Hadoop is a popular system for storing, managing, and processing large volumes of data, but it has bare-bones internal support for metadata, as metadata is a bottleneck and less means more scalability. The result is a scalable plaform with rudimentary access control that is neither user- nor developer- friendly. Also, metadata services that are built on Hadoop, such as SQL-on-Hadoop, access control, data provenance, and data governance are necessarily implemented as eventually consistent services, resulting in increased development effort and more brittle software. In this paper, we present a new project-based multi-tenancy model for Hadoop, built on a new distribution of Hadoop that provides a distributed database backend for the Hadoop Distributed Filesystem’s (HDFS) metadata layer.

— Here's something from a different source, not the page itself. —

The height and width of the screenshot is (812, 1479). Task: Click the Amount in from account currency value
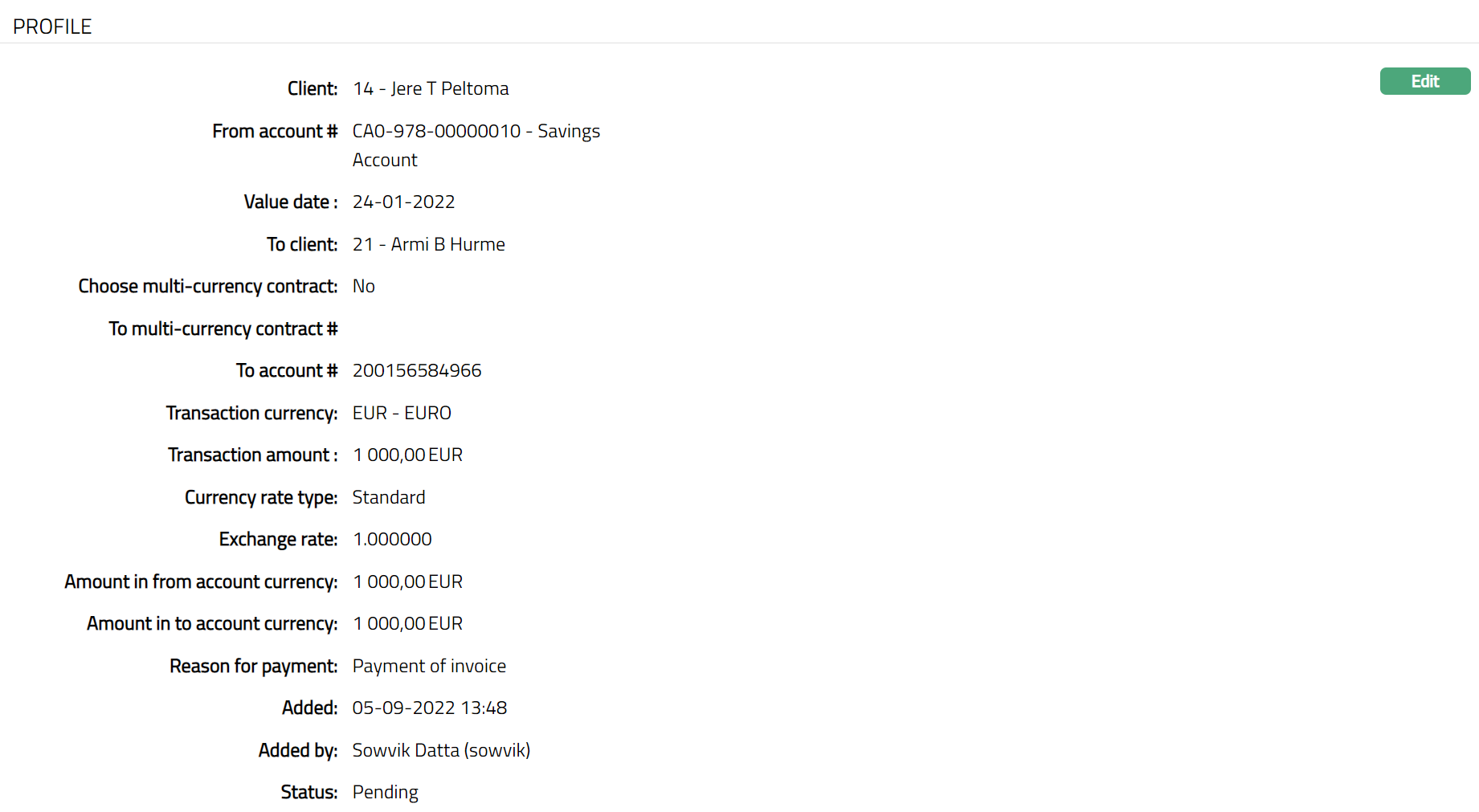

We extend Hadoop’s metadata model to introduce projects, datasets, and project-users as new core concepts that enable a user-friendly, UI-driven Hadoop experience. As our metadata service is backed by a transactional database, developers can easily extend metadata by adding new tables and ensure the strong consistency of extended metadata using both transactions and foreign keys.